Вот и сейчас… Андрей, он в полный рост остановился, как в строю по команде. Это — армия в нем. Суворовское, потом офицерское училища и служба: все про все лет пятнадцать. С ним все ясно. Устал в городе. Устроился обстановку переменить, но — дисциплина в крови. А что не умеет чего-то, дело не мудрое — научится. Было бы хотение да прилежание. Здесь он Костину такой нужней всего. Надежный. Пойдет следом и на скалы и в воду, не выискивая себе поблажки.
Юраня, тот шоферских кровей, веселых. Везде приспособится, всему сам научится. Бывалый. Права отобрали водительские, а и без них жить можно. Ему все легко — здоровья на троих. Рыбак он страстный — рыба здесь непуганая. Просторно. Свободно. Ему остановиться — плюхнуться. Только и дел — посмотреть, как дальше вставать и двигаться удобнее. Здоров, однако, парнюга.

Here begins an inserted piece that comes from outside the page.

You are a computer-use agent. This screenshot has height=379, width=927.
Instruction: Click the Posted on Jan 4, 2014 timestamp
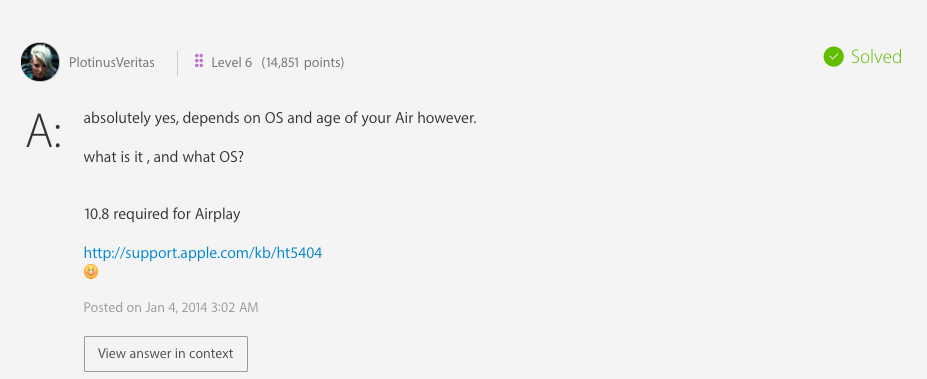171,307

Потапкин — философ. Кто знает, что его сюда затянуло? Зачем ему думать, как дальше удобней пройти. Это вскользь. Сейчас главное — отдых не смазать. Из этого и устраивается. Рюкзак не привалит, а снимет. Сам поудобней. Ноги повыше. Мечтательно, не торопясь лежит.
«А ведь это в нем хорошо», — думает Костин. Он тоже присел. Повыше, как зверь-вожак. Не расслабляется до конца. Нельзя. Почему? Сам он этого не знает. Не может себе объяснить. Только совсем расслабляться нельзя. Тайга. Горы. Стихия. Опасность. Неизвестно какая, и ему надо быть начеку, потому что он за всех отвечает.
«Это в нем хорошо, — думает Костин, — и другого много хорошего в Потапкине. Хорошего много, а чувствую я себя с ним не свободно. Почему бы это?